Mechanisms of corneal endothelial cell inhibition of il-2 production

It has long been thought that certain types of cells in the eye may have immunoregulatory functions that provide its immune privilege. We have reported that CE cells can inhibit in vitro T cell proliferation and IL-2 production in response to antigen plus APC. The inhibition is neither MHC restricted nor species specific. CE cells do not inhibit IL-2 receptor expression or T cell response to exogenous IL-2. Here we report that CE cells inhibit IL-2 production of mouse KZO T cell hybridoma stimulated by antigen and APC, but not by PMA plus lonomycin which bypass the T cell receptor, CE cells do not block IL-2 gene transcription activated by PMA plus lonomycin, but block IL-2 gene transcription activated by antigen plus APC. Solid phase anti-CD3 mAb alone can stimulate KZO cells to make IL- 2, which is also inhibited by CE cells.
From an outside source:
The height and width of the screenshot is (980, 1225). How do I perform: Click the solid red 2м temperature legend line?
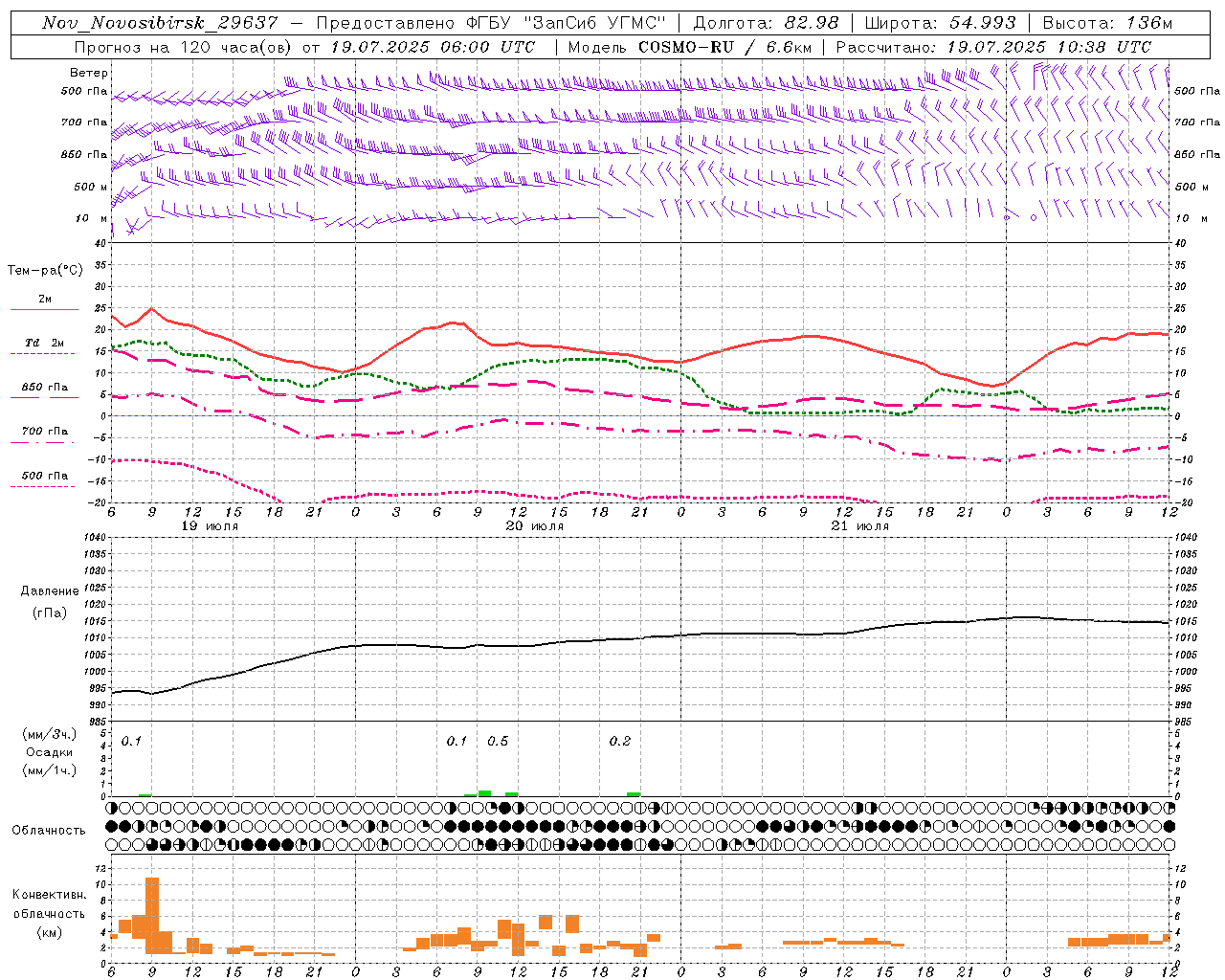44,309
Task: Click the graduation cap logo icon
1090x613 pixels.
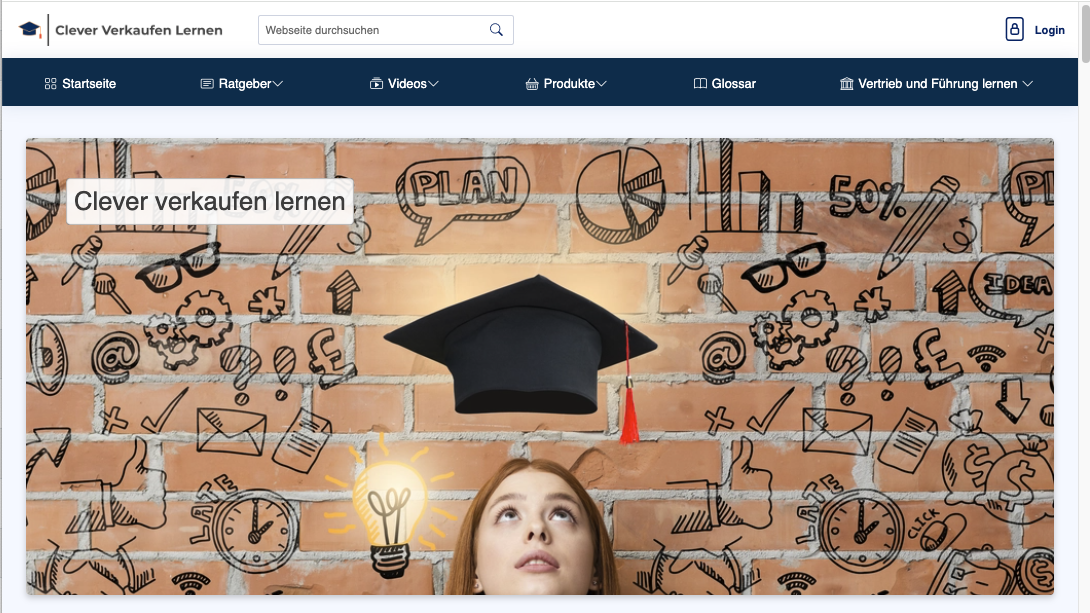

CTLA4-Ig, which can block CD28 mediated costimulatory signaling pathway, does not block IL -2 production by KZO cells stimulated by antigen plus APC. These results show that KZO cells can make IL-2 independent of CD28 mediated signaling pathway so that CE cell inhibition is probably not due to a block of costimulation. Anti- phosphotyrosine Western Blot shows that CE cells induce tyrosine phosphorylation of two proteins approximately 100,000 M_r and 60,000 M_r in KZO cells. The properties of these are currently under investigation. This work is suppported by NIHEY09207 and RPB,Inc.